I come from the django camp, but I feel this article applies to both frameworks. I teach high school math and science, and I have started teaching python to interested students. It has been very satisfying, and now students who didn't think themselves capable of learning to program are interested because they are watching their friends have fun with it. They enjoy writing programs that output to the terminal, and some students are developing gui-based programs.
This has led me to consider whether I could teach them to build web apps using django, or rails, or any other framework. It quickly becomes a daunting proposition for anything nontrivial.
You can follow tutorials, books, and videos all you want. But when it comes down to it, every good web app is developed over time through iteration and troubleshooting. Those are two areas where you simply have to understand what is going on under the hood to be successful. It's nice to work with data through an abstraction layer, but when you do something that doesn't work well with the abstraction layer you need to be able to do some manual twiddling with your actual database.
Frameworks make it easier for experienced developers to build meaningful projects quickly, which they are then able to maintain based on their deeper technical understanding. Frameworks may help inexperienced people play with a simple web app. But frameworks don't let the average person build and maintain complex web apps.
You're right, this applies just as much to Django. I should really have said, "Frameworks aren't for beginners". A framework allows an expert to get going without dealing with the trivial details; but to the beginner there are no trivial details.
A full-stack framework such as Rails or Django isn't going to help with learning because it 'magics' too much of the underlying structure of building a web app away. You end up using so many proprietary pieces, all of which "just work" (and don't worry how, just know that it does) together.
Conversely, micro-frameworks such as Sinatra and web.py (the structure of which inspired App Engine's webapp, and Friendfeed's Tornado) get rid of just enough of the underlying complexity of getting Ruby/Python to talk to a browser to, as is often said, let you feel as if you are writing a Python (or Ruby) web app, rather than a Django (or Rails) web app.
Perhaps the middle ground for your students is frameworks such as Flask and Pyramid, which start as a micro framework, but which offer the full-stack batteries included features as and when you need them.
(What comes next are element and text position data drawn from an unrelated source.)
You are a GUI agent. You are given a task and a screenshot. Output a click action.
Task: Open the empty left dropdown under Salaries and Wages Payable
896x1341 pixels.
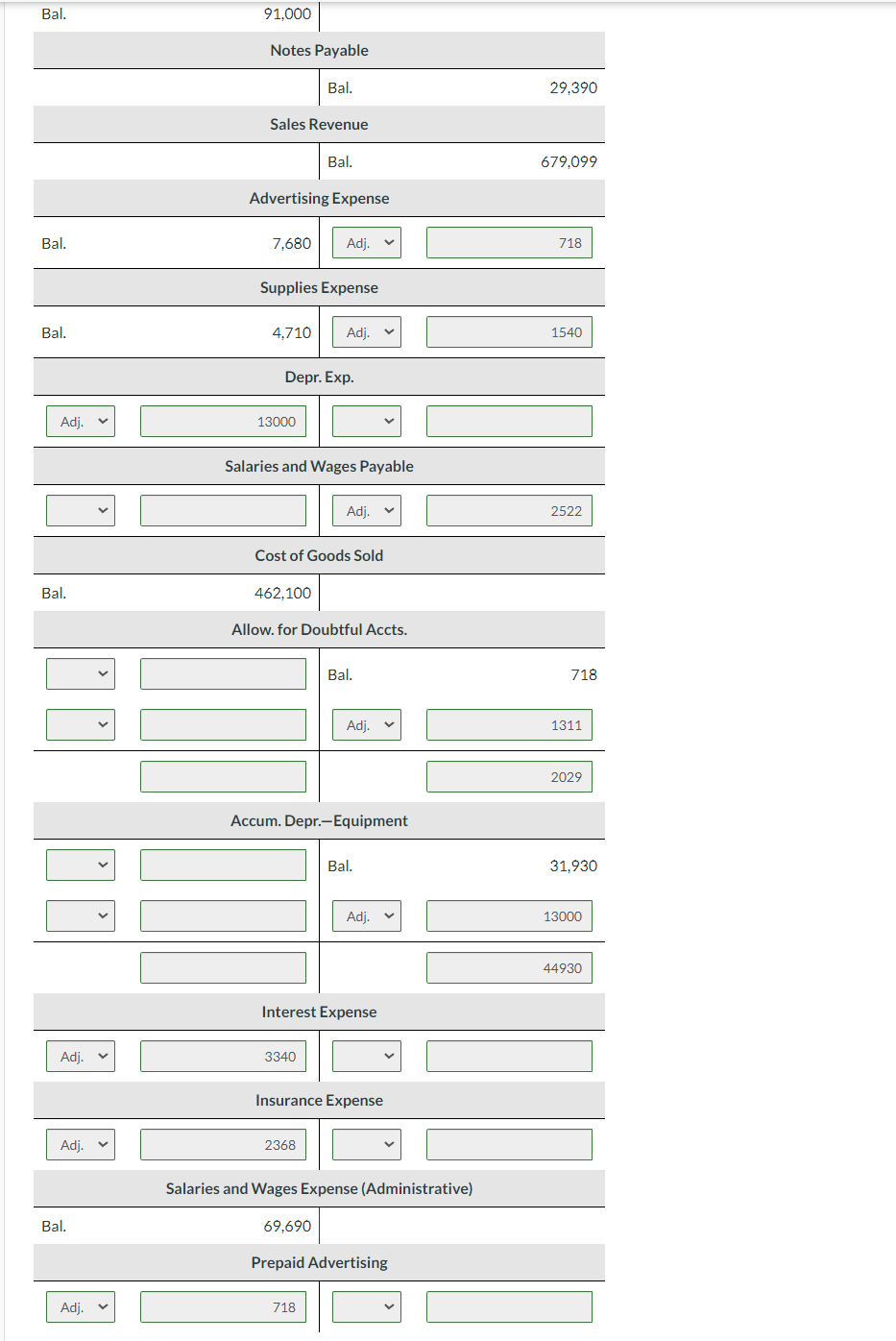(80, 510)
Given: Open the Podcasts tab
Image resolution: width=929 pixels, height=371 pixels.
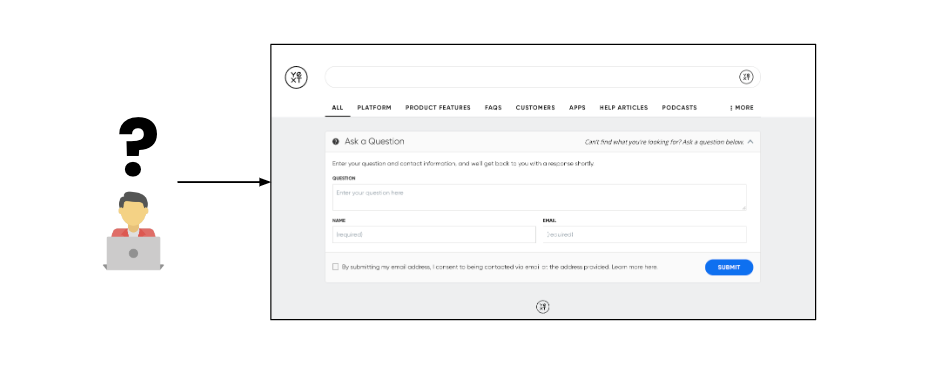Looking at the screenshot, I should tap(679, 108).
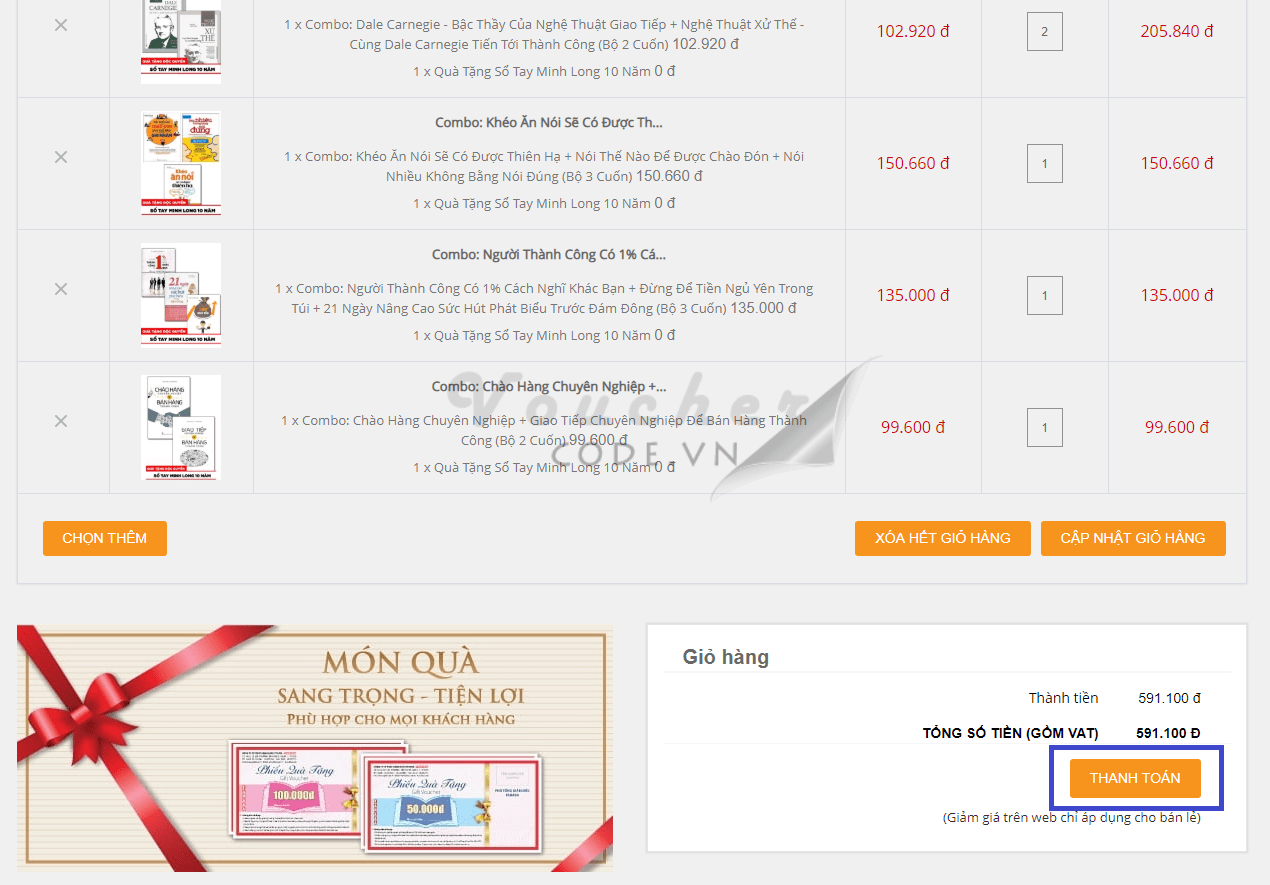Remove the Dale Carnegie combo from cart
1270x885 pixels.
tap(61, 25)
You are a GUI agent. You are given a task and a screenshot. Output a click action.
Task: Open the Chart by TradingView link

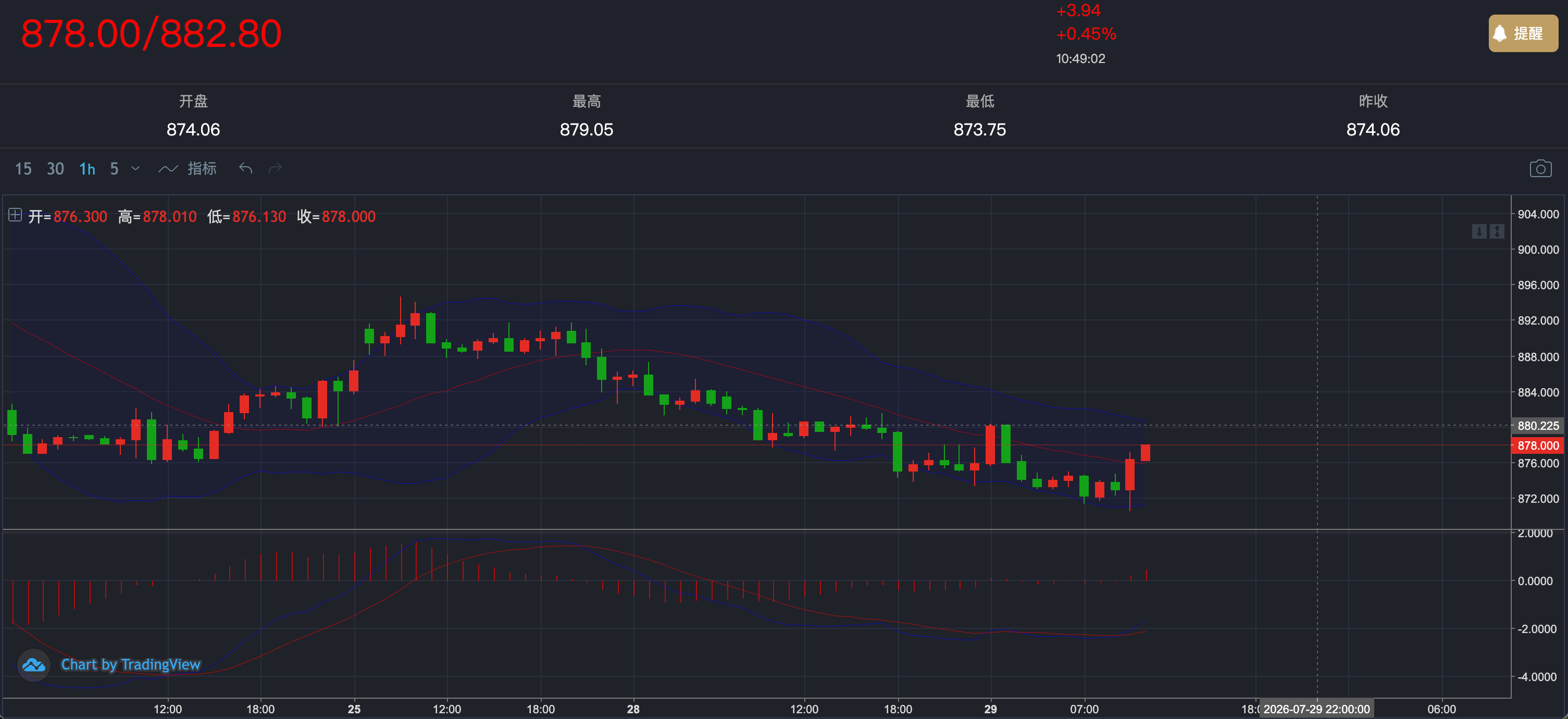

I dunno if the magic is the real problem. I think the real problem with full-stack frameworks is that they require you to drink their entire pitcher of Kool-Aid in order to get up and running. There's no easy "Hello World" to give new users confidence.
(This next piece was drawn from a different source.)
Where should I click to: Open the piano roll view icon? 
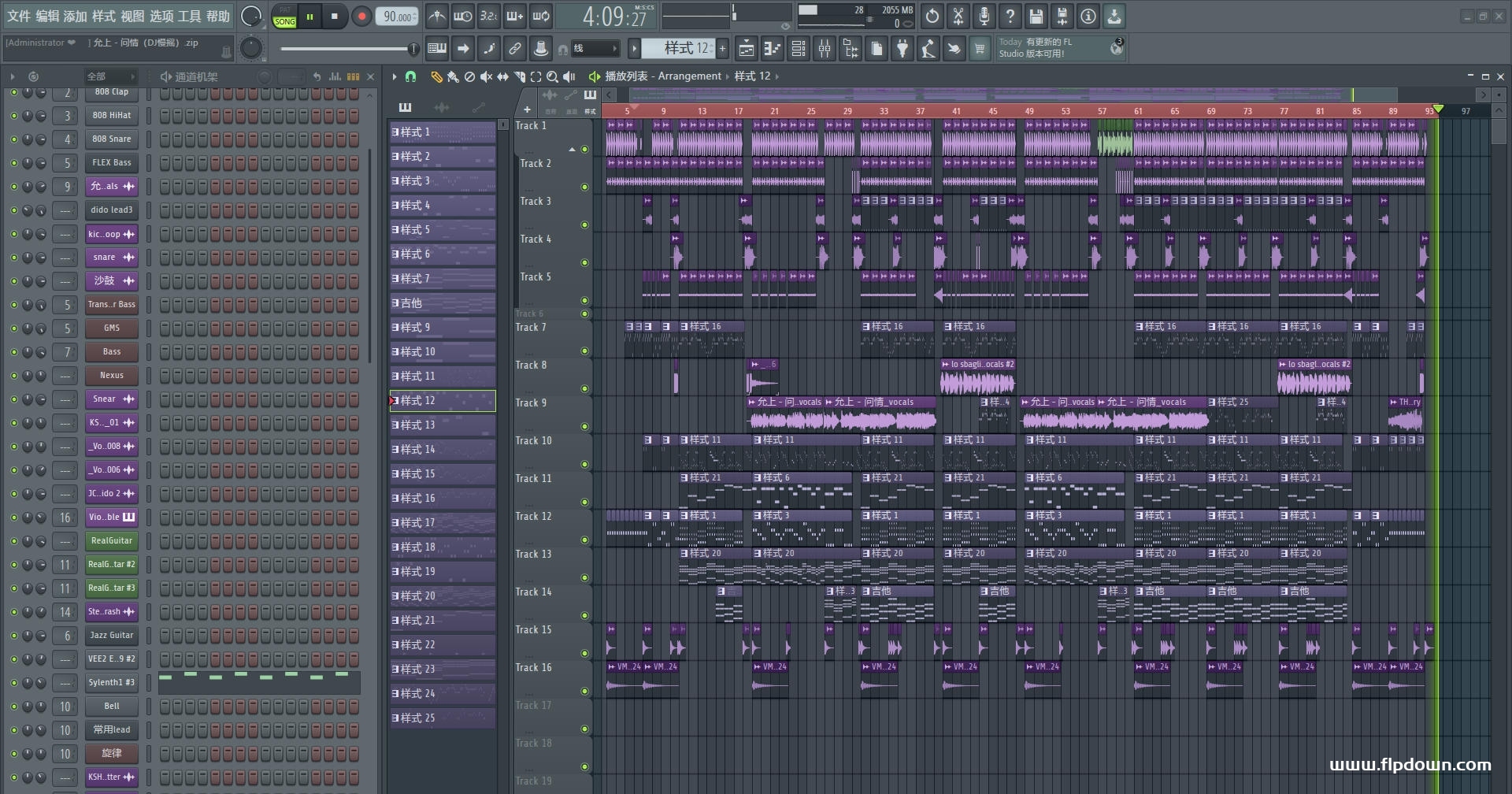click(x=773, y=49)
Take Django for instance (because I have more experience with it than I have with Rails). Just to get through the introductory tutorial (https://docs.djangoproject.com/en/dev/intro/tutorial01/) you have to wrap your brain around projects, apps, views, models, and Django's command-line tools. Contrast that to getting started in PHP without a framework; you can introduce someone who only knows HTML to PHP extremely gently, by taking an existing HTML document (which they understand) and sprinkling in some PHP to do simple stuff. They won't be a programming god with that knowledge, of course, but that's not important; what's important is that they took the first step and succeeded, which gives them the confidence to take the second. With a full-stack framework, getting that first step right involves a lot of mental work, which increases the chances that people will screw it up or abandon it in frustration.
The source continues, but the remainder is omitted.